Neuroblastoma cells transiently transfected to simultaneously express the co-stimulatory molecules CD54, CD80, CD86, and CD137L generate antitumor immunity in mice.

The goal of this study was to show that nonviral gene transfection technology can be used to genetically modify neuroblastoma cells with immune stimulatory molecules, and that the modified cells can generate an antitumor immune response. The authors found that an electroporation-based gene transfection method, nucleofection, could be used to modify mouse AGN2a (an aggressive variant of Neuro-2a) neuroblastoma cells to simultaneously express as many as four different immune stimulatory molecules encoded by separate plasmid vectors.

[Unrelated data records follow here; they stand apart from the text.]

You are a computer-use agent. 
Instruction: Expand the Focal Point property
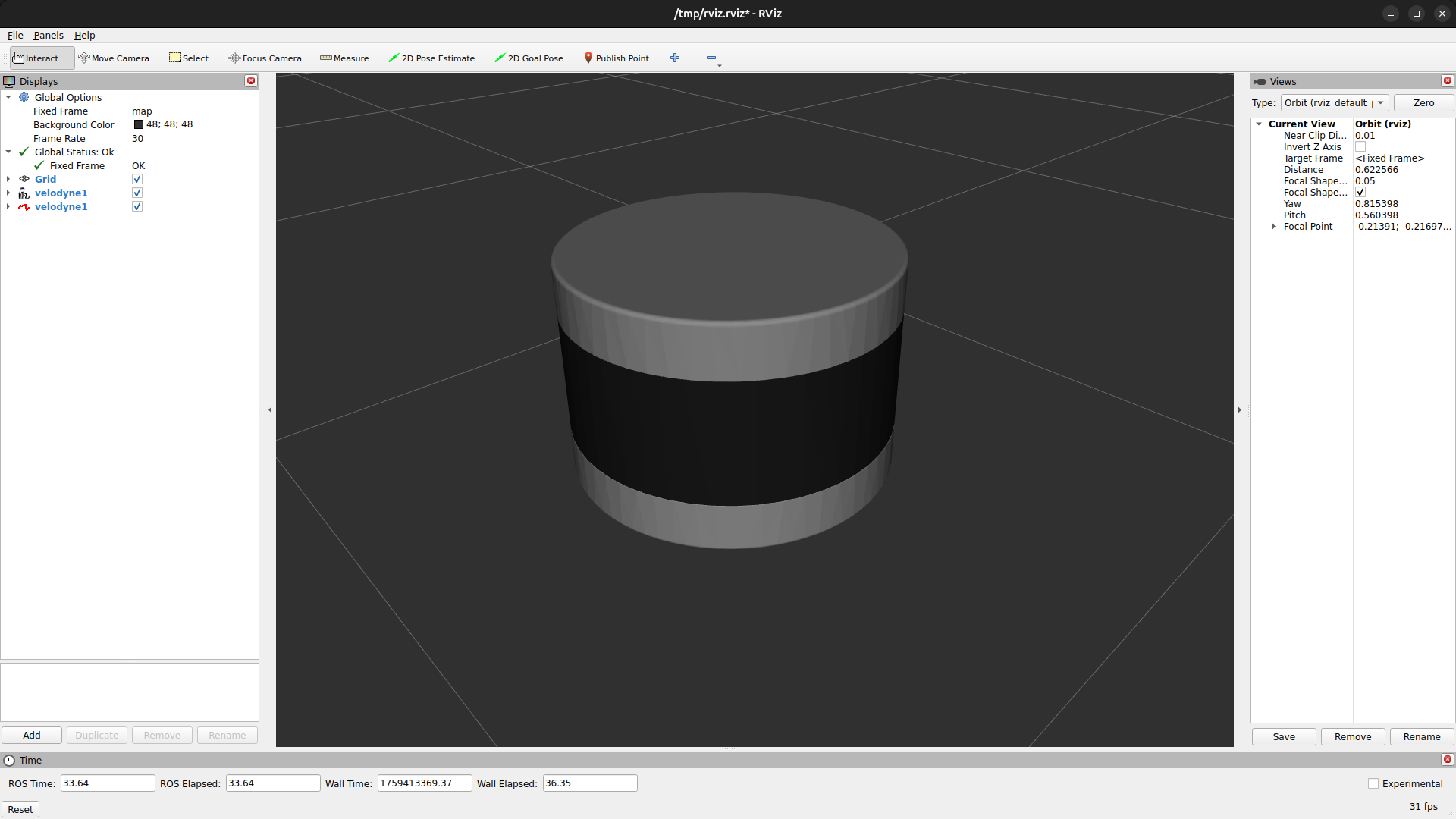click(1274, 227)
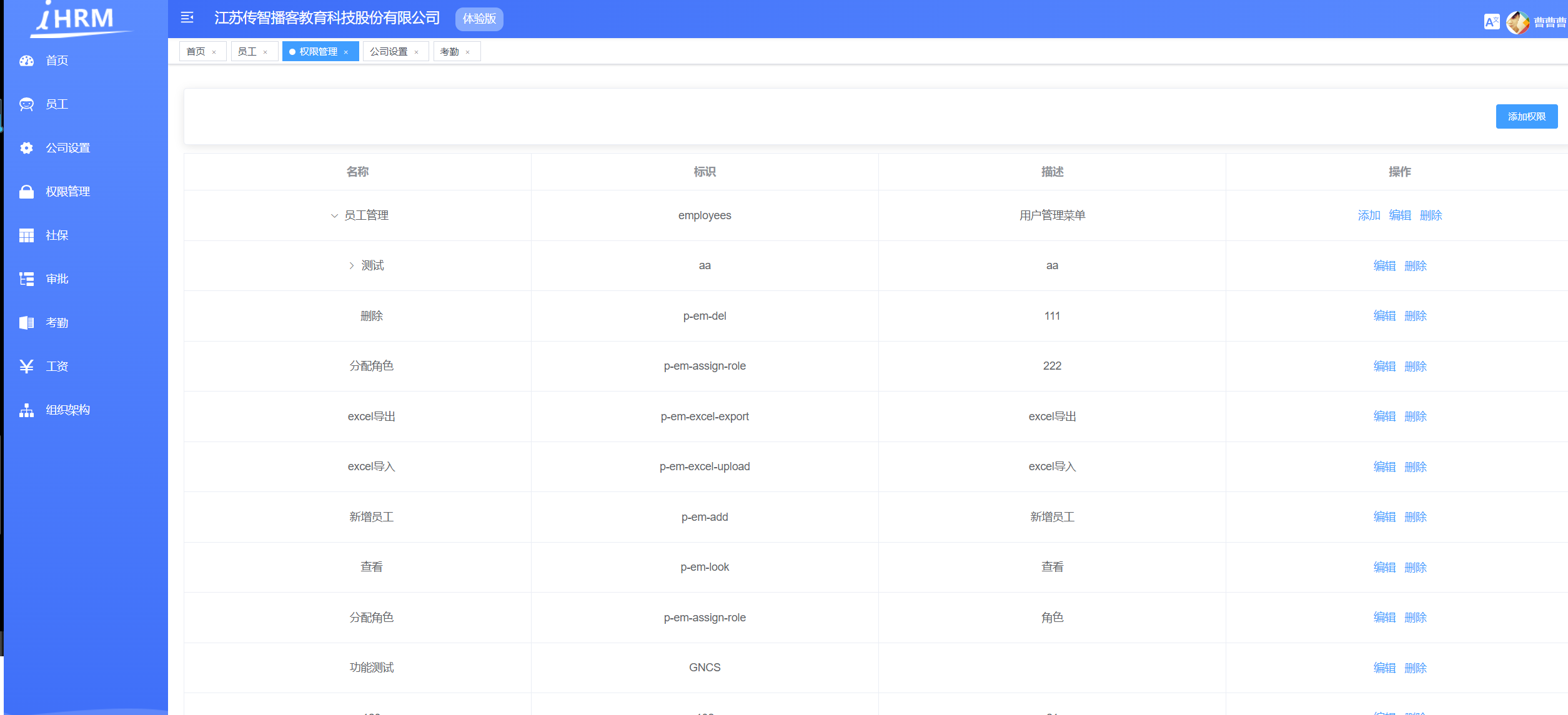This screenshot has height=715, width=1568.
Task: Open the 考勤 sidebar icon
Action: (x=27, y=323)
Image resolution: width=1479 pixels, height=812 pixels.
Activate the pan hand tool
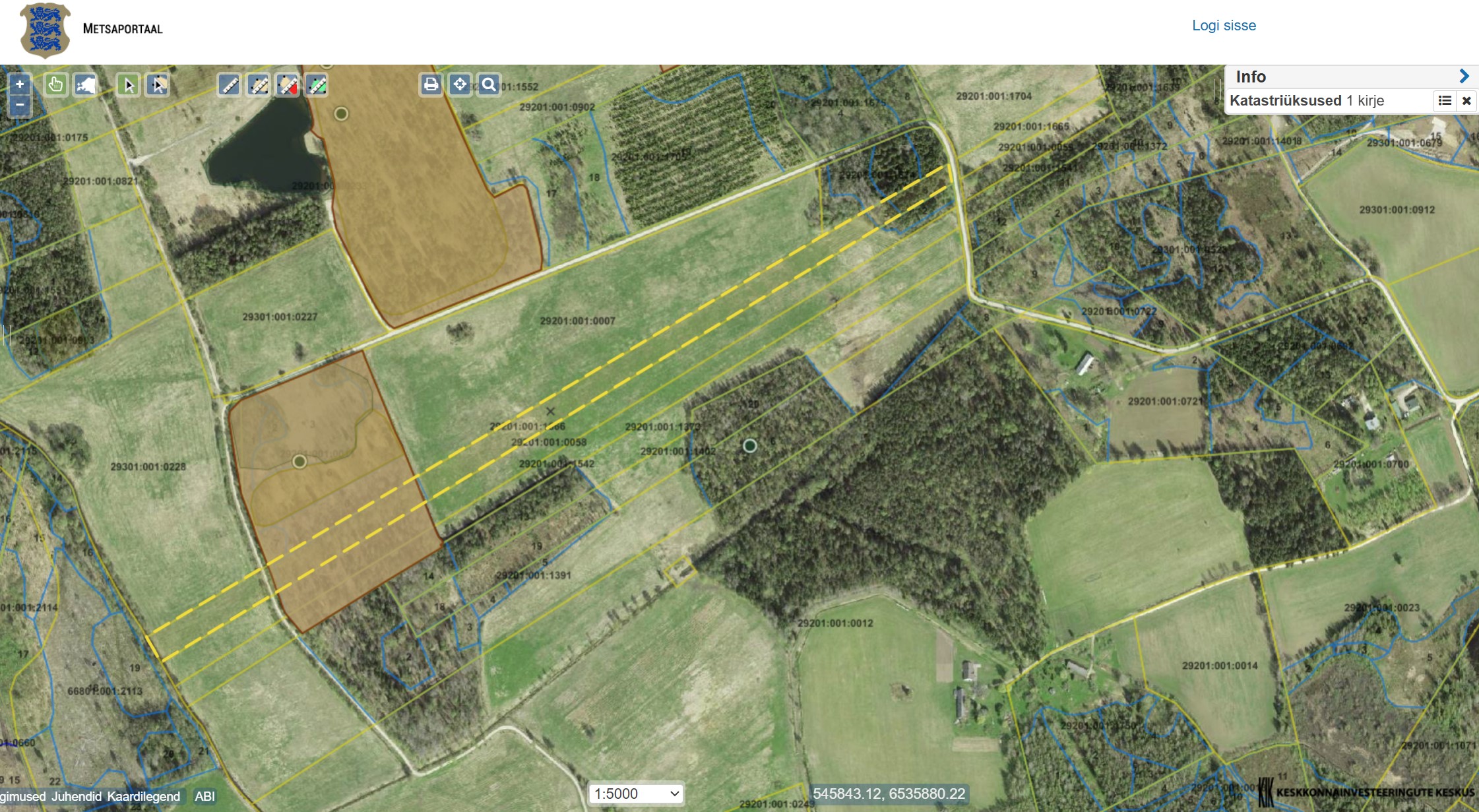click(x=55, y=85)
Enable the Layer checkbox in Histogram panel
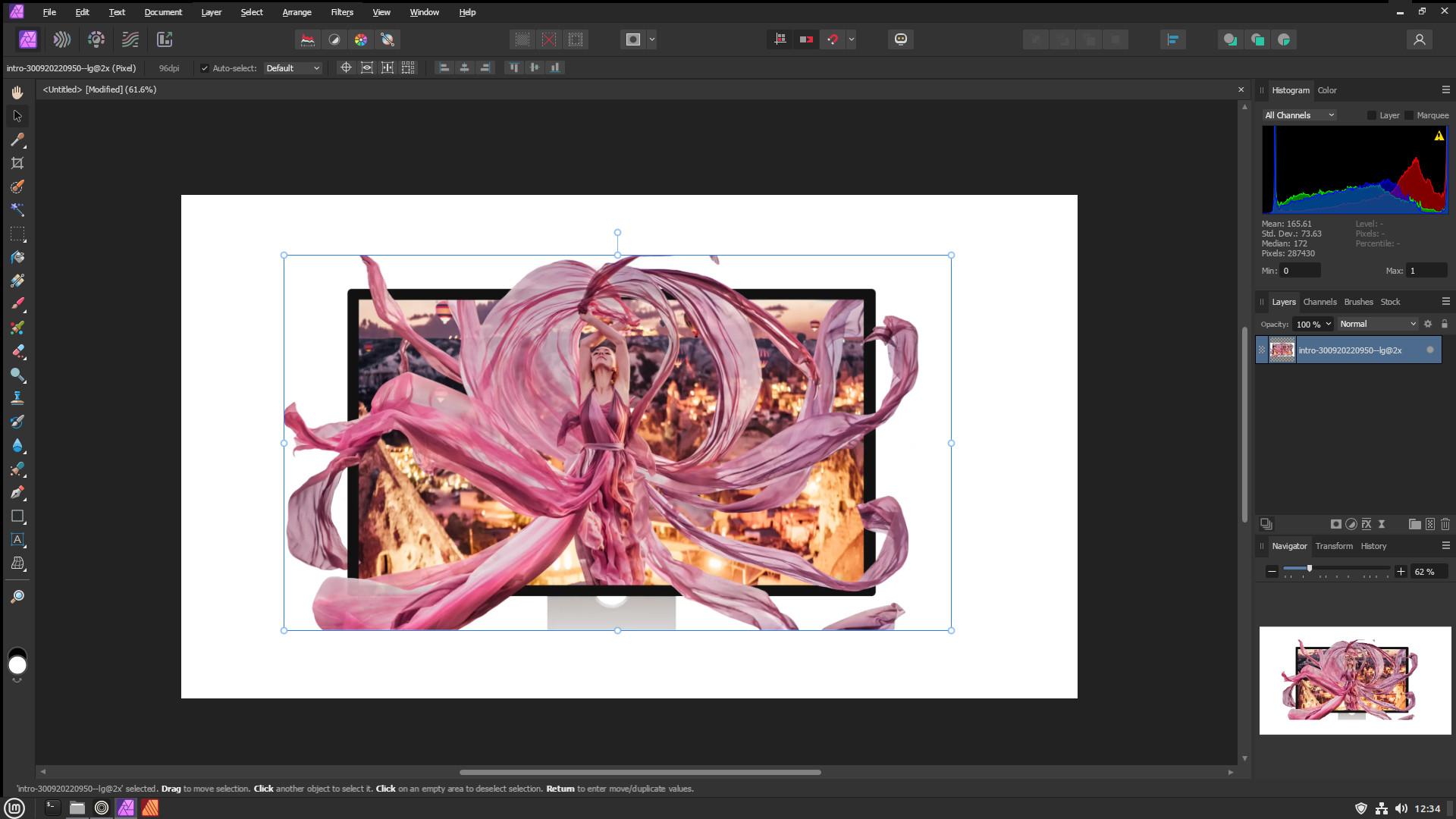Image resolution: width=1456 pixels, height=819 pixels. [x=1371, y=115]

Within 18 hours after nucleofection, greater than 60% of the cells typically expressed the transfected gene products, and the percentages of cells expressing the products often exceeded 96%. High levels of plasmid in cell nuclei immediately after nucleofection documented instantaneous availability of gene vectors to the transcriptional machinery. AGN2a cells nucleofected to express the co-stimulatory molecules CD80 and CD86 expressed higher levels of these molecules than cells that had been permanently transfected with these same plasmid vectors, and the nucleofected cells were as effective as the permanently transfected cells at inducing an antitumor response in vivo in a tumor prevention model. AGN2a cells nucleofected with four separate plasmid vectors encoding CD54, CD80, CD86, and CD137L induced a T-cell immune response in vitro and served as a potent tumor vaccine in the tumor prevention model. These data show that transient transfection using a nonviral based method, nucleofection, can be used to rapidly generate novel cell-based tumor vaccines.